- Based on: Don Quixote by Miguel de Cervantes
- Screenplay by: John Mortimer
- Directed by: Peter Yates
- Starring: John Lithgow Bob Hoskins Isabella Rossellini Lambert Wilson
- Music by: Richard Hartley
- Country of origin: United States
- Original language: English

Production
- Producers: Dyson Lovell Robert Halmi Sr.
- Cinematography: David Connell
- Running time: 138 minutes
- Budget: $15 million

Original release
- Network: TNT
- Release: April 9, 2000

= Don Quixote (2000 film) =

Don Quixote is a 2000 television film produced by Hallmark Entertainment and aired on TNT on April 9, 2000. It was directed by Peter Yates, and the teleplay, by John Mortimer, was adapted from Miguel de Cervantes' novel Don Quixote. The film was shown in three parts in Europe but in one installment in the U.S.
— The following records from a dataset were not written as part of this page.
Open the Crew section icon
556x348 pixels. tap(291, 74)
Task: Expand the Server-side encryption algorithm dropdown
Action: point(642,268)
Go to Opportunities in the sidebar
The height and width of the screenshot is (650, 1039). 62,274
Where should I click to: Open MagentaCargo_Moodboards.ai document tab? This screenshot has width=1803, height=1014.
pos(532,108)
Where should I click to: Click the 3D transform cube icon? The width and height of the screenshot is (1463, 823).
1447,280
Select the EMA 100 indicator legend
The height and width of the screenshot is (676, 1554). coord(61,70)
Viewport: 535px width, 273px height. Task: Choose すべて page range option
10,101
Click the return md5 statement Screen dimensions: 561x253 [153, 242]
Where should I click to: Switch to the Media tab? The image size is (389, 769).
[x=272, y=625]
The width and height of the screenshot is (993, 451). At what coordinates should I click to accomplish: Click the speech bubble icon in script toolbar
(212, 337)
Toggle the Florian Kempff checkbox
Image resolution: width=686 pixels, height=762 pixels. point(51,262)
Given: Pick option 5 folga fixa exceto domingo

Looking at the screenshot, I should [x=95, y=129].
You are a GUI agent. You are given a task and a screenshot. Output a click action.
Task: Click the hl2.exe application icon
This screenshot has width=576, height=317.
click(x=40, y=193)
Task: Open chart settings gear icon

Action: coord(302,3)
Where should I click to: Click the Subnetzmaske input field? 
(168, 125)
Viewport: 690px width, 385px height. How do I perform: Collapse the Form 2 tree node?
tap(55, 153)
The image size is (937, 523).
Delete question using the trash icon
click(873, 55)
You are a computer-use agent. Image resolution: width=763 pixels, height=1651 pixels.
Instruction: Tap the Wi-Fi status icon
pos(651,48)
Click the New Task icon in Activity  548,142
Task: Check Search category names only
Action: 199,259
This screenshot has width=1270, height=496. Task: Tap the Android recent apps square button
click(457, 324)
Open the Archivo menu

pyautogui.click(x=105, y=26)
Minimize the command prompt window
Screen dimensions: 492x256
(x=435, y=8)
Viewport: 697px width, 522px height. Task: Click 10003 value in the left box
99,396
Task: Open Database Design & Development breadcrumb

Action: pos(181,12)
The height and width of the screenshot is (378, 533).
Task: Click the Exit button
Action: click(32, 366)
The film was produced by Dyson Lovell, with Robert Halmi Sr. and John Lithgow as executive producers and cinematography by David Connell. The original music is by Richard Hartley. The film stars Lithgow as Don Quixote de La Mancha (Quixote's real name is Alonso Quijano), and Bob Hoskins as Sancho Panza, and features Isabella Rossellini, Vanessa Williams, Lambert Wilson, Amelia Warner, Tony Haygarth, Peter Eyre, Lilo Baur, James Purefoy, and Trevor Peacock.

==Production==
Yates had not worked in television since the 1960s but was persuaded to try by his friend John Frankenheimer. "He said I should do some TV, that it could be fun as long as you take the same care as you do with feature films--get good actors, do something that's going to be special. It was good advice."

He discovered a friend of his, John Mortimer, had just written a script of Don Quixote and offered it to Yates to read. "I did, and I really liked it," said Yates. "When my agent established no director was attached, I went to see [producer] Robert Halmi and said I'd like to make 'Quixote'." By coincidence, Yates had been attached in the 1970s to direct a film version of Don Quixote, based on a screenplay by Waldo Salt, which would have starred Richard Burton in the lead and Peter O'Toole as Sancho Panza; the film was never produced.

==Home media==

Of all the Hallmark adaptations of novels which premiered on Turner Network Television, only Don Quixote is still unavailable on a U.S. DVD. The film was made in English and released on VHS shortly after it was telecast in the U.S. and a Region 2 DVD (PAL) was released by Hallmark in 2002, there is also a dubbed-into-Spanish version distributed by Divisa Home Video (Spain), and a DVD available with English or Russian-dubbed voices, with subtitles in Estonian, Latvian, Lithuanian, and Russian.

==Awards and nominations==
The film was nominated for three Primetime Emmys, and John Lithgow was nominated for a Screen Actors Guild Award.